» Problem requirements: Your answer should be the full set of entries, given again without alteration.

[Items from a dataset]
----

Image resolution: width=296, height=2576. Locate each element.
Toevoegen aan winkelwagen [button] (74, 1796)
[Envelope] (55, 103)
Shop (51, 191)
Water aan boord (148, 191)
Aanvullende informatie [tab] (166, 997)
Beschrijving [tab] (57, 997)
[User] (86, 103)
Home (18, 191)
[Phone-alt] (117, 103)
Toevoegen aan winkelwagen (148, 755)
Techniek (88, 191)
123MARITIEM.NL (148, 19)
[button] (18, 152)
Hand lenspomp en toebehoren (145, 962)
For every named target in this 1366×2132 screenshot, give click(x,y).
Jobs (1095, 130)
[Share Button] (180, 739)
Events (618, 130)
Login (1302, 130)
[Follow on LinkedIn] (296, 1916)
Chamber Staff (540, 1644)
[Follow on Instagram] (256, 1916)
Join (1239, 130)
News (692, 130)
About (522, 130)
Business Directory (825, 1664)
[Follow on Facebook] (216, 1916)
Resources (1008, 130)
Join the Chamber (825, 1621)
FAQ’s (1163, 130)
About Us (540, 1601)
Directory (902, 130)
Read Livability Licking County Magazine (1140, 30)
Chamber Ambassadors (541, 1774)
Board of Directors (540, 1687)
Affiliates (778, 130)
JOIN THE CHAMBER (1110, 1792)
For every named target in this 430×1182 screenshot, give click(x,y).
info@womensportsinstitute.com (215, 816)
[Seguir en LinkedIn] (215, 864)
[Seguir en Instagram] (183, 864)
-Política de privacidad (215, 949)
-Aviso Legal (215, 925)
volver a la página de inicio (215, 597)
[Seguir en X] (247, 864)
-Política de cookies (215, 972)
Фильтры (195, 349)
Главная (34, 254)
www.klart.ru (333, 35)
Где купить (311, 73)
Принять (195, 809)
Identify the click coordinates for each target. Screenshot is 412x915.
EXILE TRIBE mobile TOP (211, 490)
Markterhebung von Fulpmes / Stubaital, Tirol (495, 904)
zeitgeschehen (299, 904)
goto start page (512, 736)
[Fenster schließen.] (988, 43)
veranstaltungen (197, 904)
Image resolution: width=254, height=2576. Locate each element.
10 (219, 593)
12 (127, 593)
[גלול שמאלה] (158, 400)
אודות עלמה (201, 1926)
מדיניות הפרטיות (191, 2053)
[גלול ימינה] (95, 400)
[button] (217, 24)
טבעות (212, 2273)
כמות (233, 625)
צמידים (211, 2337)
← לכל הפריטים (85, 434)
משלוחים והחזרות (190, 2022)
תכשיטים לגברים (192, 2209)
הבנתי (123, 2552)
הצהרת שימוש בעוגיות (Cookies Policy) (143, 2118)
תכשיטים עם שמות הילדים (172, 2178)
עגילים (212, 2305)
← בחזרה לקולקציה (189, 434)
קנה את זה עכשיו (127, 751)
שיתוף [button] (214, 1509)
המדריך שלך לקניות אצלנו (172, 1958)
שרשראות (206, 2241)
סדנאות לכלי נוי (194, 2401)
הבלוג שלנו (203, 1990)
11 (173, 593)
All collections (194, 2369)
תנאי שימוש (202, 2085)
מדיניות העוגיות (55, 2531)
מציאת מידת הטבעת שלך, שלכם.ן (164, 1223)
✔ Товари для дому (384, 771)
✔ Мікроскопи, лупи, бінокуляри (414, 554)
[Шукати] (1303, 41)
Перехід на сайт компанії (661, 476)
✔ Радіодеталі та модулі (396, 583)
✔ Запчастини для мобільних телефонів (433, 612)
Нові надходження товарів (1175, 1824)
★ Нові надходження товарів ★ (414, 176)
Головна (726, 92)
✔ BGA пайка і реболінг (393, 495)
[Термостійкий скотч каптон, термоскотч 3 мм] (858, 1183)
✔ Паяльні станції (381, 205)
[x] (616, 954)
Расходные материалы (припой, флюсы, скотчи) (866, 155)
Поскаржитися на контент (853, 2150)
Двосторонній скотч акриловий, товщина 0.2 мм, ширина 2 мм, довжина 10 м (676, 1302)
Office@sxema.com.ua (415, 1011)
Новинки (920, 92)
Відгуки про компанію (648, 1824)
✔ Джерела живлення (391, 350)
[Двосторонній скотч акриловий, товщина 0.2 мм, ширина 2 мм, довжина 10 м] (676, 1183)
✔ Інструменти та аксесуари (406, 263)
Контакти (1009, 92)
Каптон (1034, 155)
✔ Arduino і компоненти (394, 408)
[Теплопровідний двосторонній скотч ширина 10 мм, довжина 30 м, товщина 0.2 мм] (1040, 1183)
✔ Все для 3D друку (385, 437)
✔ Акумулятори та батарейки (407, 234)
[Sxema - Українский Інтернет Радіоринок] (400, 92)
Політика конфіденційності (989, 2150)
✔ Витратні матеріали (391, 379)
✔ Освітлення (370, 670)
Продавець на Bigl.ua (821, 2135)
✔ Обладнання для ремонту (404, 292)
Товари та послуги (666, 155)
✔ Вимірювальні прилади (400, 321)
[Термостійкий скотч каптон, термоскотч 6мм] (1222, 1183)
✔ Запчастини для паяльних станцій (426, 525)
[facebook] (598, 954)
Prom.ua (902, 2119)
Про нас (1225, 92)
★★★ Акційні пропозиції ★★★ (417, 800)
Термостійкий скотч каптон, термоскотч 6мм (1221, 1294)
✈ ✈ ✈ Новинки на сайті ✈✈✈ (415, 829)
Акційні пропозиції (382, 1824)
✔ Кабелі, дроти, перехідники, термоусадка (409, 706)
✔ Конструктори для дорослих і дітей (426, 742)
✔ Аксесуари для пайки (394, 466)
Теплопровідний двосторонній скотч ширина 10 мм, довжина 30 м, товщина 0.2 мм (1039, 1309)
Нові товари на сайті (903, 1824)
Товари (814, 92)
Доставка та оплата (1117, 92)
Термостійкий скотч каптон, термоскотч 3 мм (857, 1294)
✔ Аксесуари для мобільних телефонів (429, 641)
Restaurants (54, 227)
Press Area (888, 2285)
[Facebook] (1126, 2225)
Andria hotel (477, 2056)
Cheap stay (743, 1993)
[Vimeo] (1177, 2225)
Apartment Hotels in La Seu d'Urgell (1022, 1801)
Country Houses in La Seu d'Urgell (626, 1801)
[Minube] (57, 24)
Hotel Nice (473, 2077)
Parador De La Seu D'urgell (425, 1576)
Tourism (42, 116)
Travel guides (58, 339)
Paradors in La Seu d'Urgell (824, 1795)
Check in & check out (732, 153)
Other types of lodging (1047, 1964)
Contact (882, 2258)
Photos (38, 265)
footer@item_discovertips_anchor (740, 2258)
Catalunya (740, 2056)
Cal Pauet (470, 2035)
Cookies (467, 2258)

----

» Response box:
Image resolution: width=296, height=2576. Locate each element.
Toevoegen aan winkelwagen [button] (74, 1796)
[Envelope] (55, 103)
Shop (51, 191)
Water aan boord (148, 191)
Aanvullende informatie [tab] (166, 997)
Beschrijving [tab] (57, 997)
[User] (86, 103)
Home (18, 191)
[Phone-alt] (117, 103)
Toevoegen aan winkelwagen (148, 755)
Techniek (88, 191)
123MARITIEM.NL (148, 19)
[button] (18, 152)
Hand lenspomp en toebehoren (145, 962)
For every named target in this 1366×2132 screenshot, give click(x,y).
Jobs (1095, 130)
[Share Button] (180, 739)
Events (618, 130)
Login (1302, 130)
[Follow on LinkedIn] (296, 1916)
Chamber Staff (540, 1644)
[Follow on Instagram] (256, 1916)
Join (1239, 130)
News (692, 130)
About (522, 130)
Business Directory (825, 1664)
[Follow on Facebook] (216, 1916)
Resources (1008, 130)
Join the Chamber (825, 1621)
FAQ’s (1163, 130)
About Us (540, 1601)
Directory (902, 130)
Read Livability Licking County Magazine (1140, 30)
Chamber Ambassadors (541, 1774)
Board of Directors (540, 1687)
Affiliates (778, 130)
JOIN THE CHAMBER (1110, 1792)
For every named target in this 430×1182 screenshot, give click(x,y).
info@womensportsinstitute.com (215, 816)
[Seguir en LinkedIn] (215, 864)
[Seguir en Instagram] (183, 864)
-Política de privacidad (215, 949)
-Aviso Legal (215, 925)
volver a la página de inicio (215, 597)
[Seguir en X] (247, 864)
-Política de cookies (215, 972)
Фильтры (195, 349)
Главная (34, 254)
www.klart.ru (333, 35)
Где купить (311, 73)
Принять (195, 809)
Identify the click coordinates for each target. Screenshot is 412x915.
EXILE TRIBE mobile TOP (211, 490)
Markterhebung von Fulpmes / Stubaital, Tirol (495, 904)
zeitgeschehen (299, 904)
goto start page (512, 736)
[Fenster schließen.] (988, 43)
veranstaltungen (197, 904)
Image resolution: width=254, height=2576. Locate each element.
10 (219, 593)
12 (127, 593)
[גלול שמאלה] (158, 400)
אודות עלמה (201, 1926)
מדיניות הפרטיות (191, 2053)
[גלול ימינה] (95, 400)
[button] (217, 24)
טבעות (212, 2273)
כמות (233, 625)
צמידים (211, 2337)
← לכל הפריטים (85, 434)
משלוחים והחזרות (190, 2022)
תכשיטים לגברים (192, 2209)
הבנתי (123, 2552)
הצהרת שימוש בעוגיות (Cookies Policy) (143, 2118)
תכשיטים עם שמות הילדים (172, 2178)
עגילים (212, 2305)
← בחזרה לקולקציה (189, 434)
קנה את זה עכשיו (127, 751)
שיתוף [button] (214, 1509)
המדריך שלך לקניות אצלנו (172, 1958)
שרשראות (206, 2241)
סדנאות לכלי נוי (194, 2401)
הבלוג שלנו (203, 1990)
11 (173, 593)
All collections (194, 2369)
תנאי שימוש (202, 2085)
מדיניות העוגיות (55, 2531)
מציאת מידת הטבעת שלך, שלכם.ן (164, 1223)
✔ Товари для дому (384, 771)
✔ Мікроскопи, лупи, бінокуляри (414, 554)
[Шукати] (1303, 41)
Перехід на сайт компанії (661, 476)
✔ Радіодеталі та модулі (396, 583)
✔ Запчастини для мобільних телефонів (433, 612)
Нові надходження товарів (1175, 1824)
★ Нові надходження товарів ★ (414, 176)
Головна (726, 92)
✔ BGA пайка і реболінг (393, 495)
[Термостійкий скотч каптон, термоскотч 3 мм] (858, 1183)
✔ Паяльні станції (381, 205)
[x] (616, 954)
Расходные материалы (припой, флюсы, скотчи) (866, 155)
Поскаржитися на контент (853, 2150)
Двосторонній скотч акриловий, товщина 0.2 мм, ширина 2 мм, довжина 10 м (676, 1302)
Office@sxema.com.ua (415, 1011)
Новинки (920, 92)
Відгуки про компанію (648, 1824)
✔ Джерела живлення (391, 350)
[Двосторонній скотч акриловий, товщина 0.2 мм, ширина 2 мм, довжина 10 м] (676, 1183)
✔ Інструменти та аксесуари (406, 263)
Контакти (1009, 92)
Каптон (1034, 155)
✔ Arduino і компоненти (394, 408)
[Теплопровідний двосторонній скотч ширина 10 мм, довжина 30 м, товщина 0.2 мм] (1040, 1183)
✔ Все для 3D друку (385, 437)
✔ Акумулятори та батарейки (407, 234)
[Sxema - Українский Інтернет Радіоринок] (400, 92)
Політика конфіденційності (989, 2150)
✔ Витратні матеріали (391, 379)
✔ Освітлення (370, 670)
Продавець на Bigl.ua (821, 2135)
✔ Обладнання для ремонту (404, 292)
Товари та послуги (666, 155)
✔ Вимірювальні прилади (400, 321)
[Термостійкий скотч каптон, термоскотч 6мм] (1222, 1183)
✔ Запчастини для паяльних станцій (426, 525)
[facebook] (598, 954)
Prom.ua (902, 2119)
Про нас (1225, 92)
★★★ Акційні пропозиції ★★★ (417, 800)
Термостійкий скотч каптон, термоскотч 6мм (1221, 1294)
✈ ✈ ✈ Новинки на сайті ✈✈✈ (415, 829)
Акційні пропозиції (382, 1824)
✔ Кабелі, дроти, перехідники, термоусадка (409, 706)
✔ Конструктори для дорослих і дітей (426, 742)
✔ Аксесуари для пайки (394, 466)
Теплопровідний двосторонній скотч ширина 10 мм, довжина 30 м, товщина 0.2 мм (1039, 1309)
Нові товари на сайті (903, 1824)
Товари (814, 92)
Доставка та оплата (1117, 92)
Термостійкий скотч каптон, термоскотч 3 мм (857, 1294)
✔ Аксесуари для мобільних телефонів (429, 641)
Restaurants (54, 227)
Press Area (888, 2285)
[Facebook] (1126, 2225)
Andria hotel (477, 2056)
Cheap stay (743, 1993)
[Vimeo] (1177, 2225)
Apartment Hotels in La Seu d'Urgell (1022, 1801)
Country Houses in La Seu d'Urgell (626, 1801)
[Minube] (57, 24)
Hotel Nice (473, 2077)
Parador De La Seu D'urgell (425, 1576)
Tourism (42, 116)
Travel guides (58, 339)
Paradors in La Seu d'Urgell (824, 1795)
Check in & check out (732, 153)
Other types of lodging (1047, 1964)
Contact (882, 2258)
Photos (38, 265)
footer@item_discovertips_anchor (740, 2258)
Catalunya (740, 2056)
Cal Pauet (470, 2035)
Cookies (467, 2258)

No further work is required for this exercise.